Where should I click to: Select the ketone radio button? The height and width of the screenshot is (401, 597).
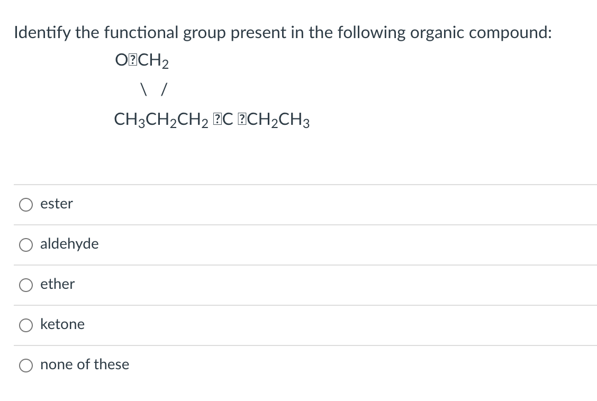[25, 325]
---
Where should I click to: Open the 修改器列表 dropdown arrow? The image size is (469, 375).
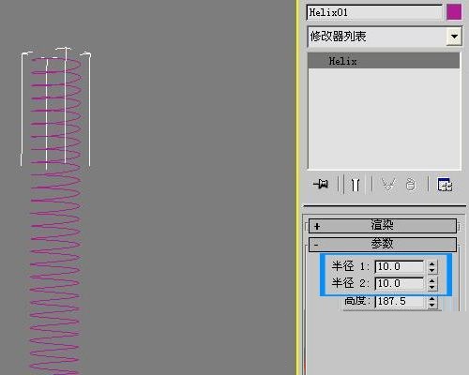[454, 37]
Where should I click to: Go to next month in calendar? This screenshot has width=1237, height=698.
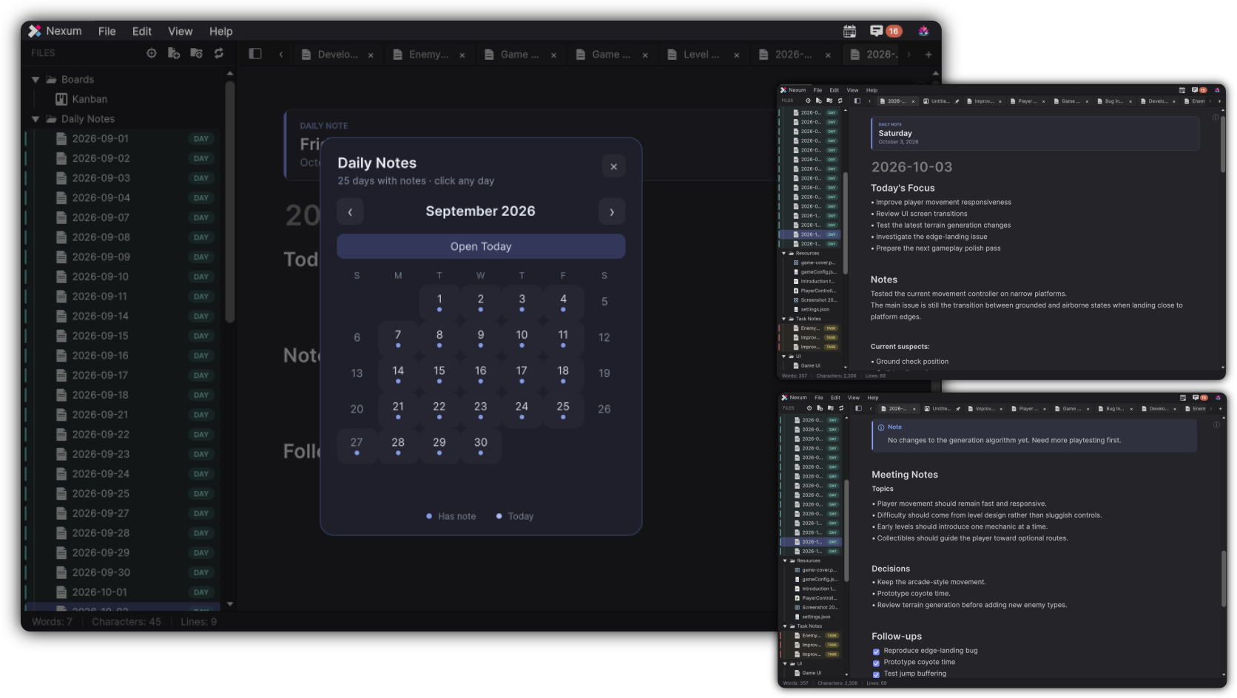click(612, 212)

Instruction -
Turn the rows from the line with "Where should I click to: Open" up to and including the line with "click(612, 212)" into a two-column CSV with the headers instruction and location. Give one CSV row per request, put each value in a single quoted field with any line breaks replaced by spaces, and leave the pictures out.

Solved exercise -
instruction,location
"Where should I click to: Open the 修改器列表 dropdown arrow? The image size is (469, 375).","[454, 37]"
"Where should I click to: Go to next month in calendar? This screenshot has width=1237, height=698.","click(612, 212)"